Audio Classification Example

This Python code snippet demonstrates how to train an audio segment classifier using WAV files organized into folders (each representing a different class), and then use the trained classifier to categorize an unknown audio WAV file.

from pyAudioAnalysis import audioTrainTest as aT
aT.extract_features_and_train(["classifierData/music","classifierData/speech"], 1.0, 1.0, aT.shortTermWindow, aT.shortTermStep, "svm", "svmSMtemp", False)
aT.file_classification("data/doremi.wav", "svmSMtemp","svm")
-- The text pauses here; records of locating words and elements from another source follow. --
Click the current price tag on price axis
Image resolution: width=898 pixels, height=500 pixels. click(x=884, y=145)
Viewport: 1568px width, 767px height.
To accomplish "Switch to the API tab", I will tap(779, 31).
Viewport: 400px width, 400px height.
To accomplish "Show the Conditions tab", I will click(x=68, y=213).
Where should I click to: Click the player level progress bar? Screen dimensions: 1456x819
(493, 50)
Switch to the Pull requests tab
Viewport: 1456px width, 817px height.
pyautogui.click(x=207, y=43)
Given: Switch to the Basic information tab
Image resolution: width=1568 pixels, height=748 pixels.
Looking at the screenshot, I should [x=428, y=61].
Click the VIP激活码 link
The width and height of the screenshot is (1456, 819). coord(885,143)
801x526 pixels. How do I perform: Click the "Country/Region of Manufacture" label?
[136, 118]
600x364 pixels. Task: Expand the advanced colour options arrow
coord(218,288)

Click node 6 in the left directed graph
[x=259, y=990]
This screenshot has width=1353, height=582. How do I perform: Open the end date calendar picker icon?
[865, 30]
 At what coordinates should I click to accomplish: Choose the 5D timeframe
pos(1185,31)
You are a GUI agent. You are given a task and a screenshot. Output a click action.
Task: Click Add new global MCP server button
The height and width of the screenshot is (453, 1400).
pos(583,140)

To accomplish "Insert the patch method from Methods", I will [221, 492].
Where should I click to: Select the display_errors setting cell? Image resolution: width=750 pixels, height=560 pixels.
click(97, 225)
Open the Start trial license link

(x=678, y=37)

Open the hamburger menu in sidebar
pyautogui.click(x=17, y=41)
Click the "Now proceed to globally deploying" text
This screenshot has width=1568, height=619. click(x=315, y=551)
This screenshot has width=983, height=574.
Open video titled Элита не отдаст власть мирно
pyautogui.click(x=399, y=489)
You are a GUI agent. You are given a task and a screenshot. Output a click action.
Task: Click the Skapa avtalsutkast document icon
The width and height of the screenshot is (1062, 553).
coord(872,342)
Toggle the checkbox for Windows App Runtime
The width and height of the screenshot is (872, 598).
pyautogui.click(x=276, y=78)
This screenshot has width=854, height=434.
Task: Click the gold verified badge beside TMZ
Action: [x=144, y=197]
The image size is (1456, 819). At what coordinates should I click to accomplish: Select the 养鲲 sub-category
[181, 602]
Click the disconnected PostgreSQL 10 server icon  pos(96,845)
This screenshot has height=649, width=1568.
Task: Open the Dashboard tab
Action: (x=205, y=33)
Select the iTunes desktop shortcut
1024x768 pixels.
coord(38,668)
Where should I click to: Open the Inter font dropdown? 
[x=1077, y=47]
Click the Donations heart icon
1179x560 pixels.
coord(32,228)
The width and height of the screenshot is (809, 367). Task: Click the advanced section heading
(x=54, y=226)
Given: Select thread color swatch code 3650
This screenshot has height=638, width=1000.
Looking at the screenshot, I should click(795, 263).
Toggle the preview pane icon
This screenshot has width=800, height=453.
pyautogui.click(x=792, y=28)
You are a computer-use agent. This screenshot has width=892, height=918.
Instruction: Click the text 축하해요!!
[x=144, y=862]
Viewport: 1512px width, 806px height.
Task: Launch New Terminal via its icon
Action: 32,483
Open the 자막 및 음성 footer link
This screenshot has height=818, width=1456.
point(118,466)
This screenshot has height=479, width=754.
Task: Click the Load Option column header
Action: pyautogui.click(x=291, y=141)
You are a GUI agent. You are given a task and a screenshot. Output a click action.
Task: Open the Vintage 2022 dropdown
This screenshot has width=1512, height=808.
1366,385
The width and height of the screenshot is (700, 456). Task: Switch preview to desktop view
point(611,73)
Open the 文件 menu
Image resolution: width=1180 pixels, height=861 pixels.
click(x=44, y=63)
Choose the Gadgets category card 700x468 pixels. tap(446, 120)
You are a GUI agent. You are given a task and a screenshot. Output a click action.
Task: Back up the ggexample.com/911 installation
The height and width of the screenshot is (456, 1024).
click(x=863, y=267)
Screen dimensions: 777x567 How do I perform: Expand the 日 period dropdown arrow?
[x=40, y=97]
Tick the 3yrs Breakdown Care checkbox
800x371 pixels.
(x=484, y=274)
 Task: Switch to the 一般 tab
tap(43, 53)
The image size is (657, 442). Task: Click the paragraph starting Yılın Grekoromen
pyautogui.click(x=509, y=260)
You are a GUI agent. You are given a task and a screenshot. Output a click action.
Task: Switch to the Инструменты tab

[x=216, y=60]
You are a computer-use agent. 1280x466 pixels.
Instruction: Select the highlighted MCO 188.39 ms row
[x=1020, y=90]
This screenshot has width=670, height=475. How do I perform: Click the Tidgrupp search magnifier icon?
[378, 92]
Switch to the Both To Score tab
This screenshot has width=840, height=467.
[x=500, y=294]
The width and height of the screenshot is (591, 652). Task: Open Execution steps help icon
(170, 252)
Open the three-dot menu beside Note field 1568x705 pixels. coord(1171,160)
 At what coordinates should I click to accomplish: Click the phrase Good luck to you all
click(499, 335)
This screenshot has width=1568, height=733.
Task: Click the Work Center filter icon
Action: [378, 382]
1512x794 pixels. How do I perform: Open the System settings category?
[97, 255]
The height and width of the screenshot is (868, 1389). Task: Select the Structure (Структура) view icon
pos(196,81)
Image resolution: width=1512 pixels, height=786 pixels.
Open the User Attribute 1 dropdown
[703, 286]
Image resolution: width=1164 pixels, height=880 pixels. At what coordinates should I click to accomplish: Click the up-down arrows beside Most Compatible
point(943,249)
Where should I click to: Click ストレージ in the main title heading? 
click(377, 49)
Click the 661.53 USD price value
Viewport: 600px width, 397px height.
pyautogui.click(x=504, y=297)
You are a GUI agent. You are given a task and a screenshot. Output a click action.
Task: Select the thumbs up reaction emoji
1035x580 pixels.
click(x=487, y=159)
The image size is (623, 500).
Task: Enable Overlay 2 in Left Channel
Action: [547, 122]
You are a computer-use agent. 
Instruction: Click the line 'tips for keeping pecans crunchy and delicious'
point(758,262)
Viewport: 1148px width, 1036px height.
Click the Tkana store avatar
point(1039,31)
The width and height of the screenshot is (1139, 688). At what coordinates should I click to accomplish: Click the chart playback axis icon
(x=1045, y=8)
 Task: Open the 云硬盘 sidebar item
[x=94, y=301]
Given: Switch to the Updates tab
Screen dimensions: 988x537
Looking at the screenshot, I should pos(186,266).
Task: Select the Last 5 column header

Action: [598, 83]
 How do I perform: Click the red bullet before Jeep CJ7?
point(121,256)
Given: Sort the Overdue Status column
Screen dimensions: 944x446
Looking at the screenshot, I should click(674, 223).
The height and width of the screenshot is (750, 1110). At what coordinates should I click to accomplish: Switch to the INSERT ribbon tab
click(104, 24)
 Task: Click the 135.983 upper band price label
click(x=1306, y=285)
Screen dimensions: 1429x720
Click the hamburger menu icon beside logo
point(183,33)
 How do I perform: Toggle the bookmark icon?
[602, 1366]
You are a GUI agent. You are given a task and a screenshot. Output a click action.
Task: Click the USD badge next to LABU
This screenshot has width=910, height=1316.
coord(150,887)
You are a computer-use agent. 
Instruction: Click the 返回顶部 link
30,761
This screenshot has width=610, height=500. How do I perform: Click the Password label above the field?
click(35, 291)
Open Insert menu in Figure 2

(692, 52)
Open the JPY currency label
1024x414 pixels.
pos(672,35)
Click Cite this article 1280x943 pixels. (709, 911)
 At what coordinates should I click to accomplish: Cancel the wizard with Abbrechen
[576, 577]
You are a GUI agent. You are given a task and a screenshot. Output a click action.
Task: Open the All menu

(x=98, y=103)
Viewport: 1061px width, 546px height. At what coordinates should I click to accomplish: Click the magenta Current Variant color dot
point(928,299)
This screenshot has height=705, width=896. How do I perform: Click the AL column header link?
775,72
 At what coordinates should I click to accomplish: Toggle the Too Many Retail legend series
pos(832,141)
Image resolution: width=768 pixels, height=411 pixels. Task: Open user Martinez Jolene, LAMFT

The result of the classification would be similar to: (0.0, array([ 0.90156761, 0.09843239]), ['music', 'speech'])

Command-Line Usage

For command-line enthusiasts, pyAudioAnalysis provides direct access to its features. For instance, to extract the spectrogram of an audio signal stored in a WAV file, you can use:

python audioAnalysis.py fileSpectrogram -i data/doremi.wav

For more detailed examples and comprehensive tutorials, refer to the official pyAudioAnalysis Wiki.

Why Use pyAudioAnalysis

pyAudioAnalysis stands out as a robust choice for audio analysis due to several key advantages:

Comprehensive Functionality: It covers a broad spectrum of audio analysis tasks, from basic feature extraction to advanced machine learning applications like classification, segmentation, and regression, all within a single library.
Ease of Use: The library is designed with user-friendliness in mind, offering simple Python wrappers and extensive command-line support, making it accessible to both beginners and experienced developers.
Machine Learning Integration: It seamlessly integrates various machine learning models, allowing users to train, evaluate, and deploy classifiers and regression models for diverse audio-related problems.
Active Development and Rich Resources: The project is actively maintained, as evidenced by recent news and updates. It also provides a wealth of documentation, including a detailed wiki and several insightful articles, to guide users.
Open-Source and Extensible: Being an open-source project, pyAudioAnalysis is freely available, encouraging community contributions and allowing for customization and extension to suit specific research or application needs.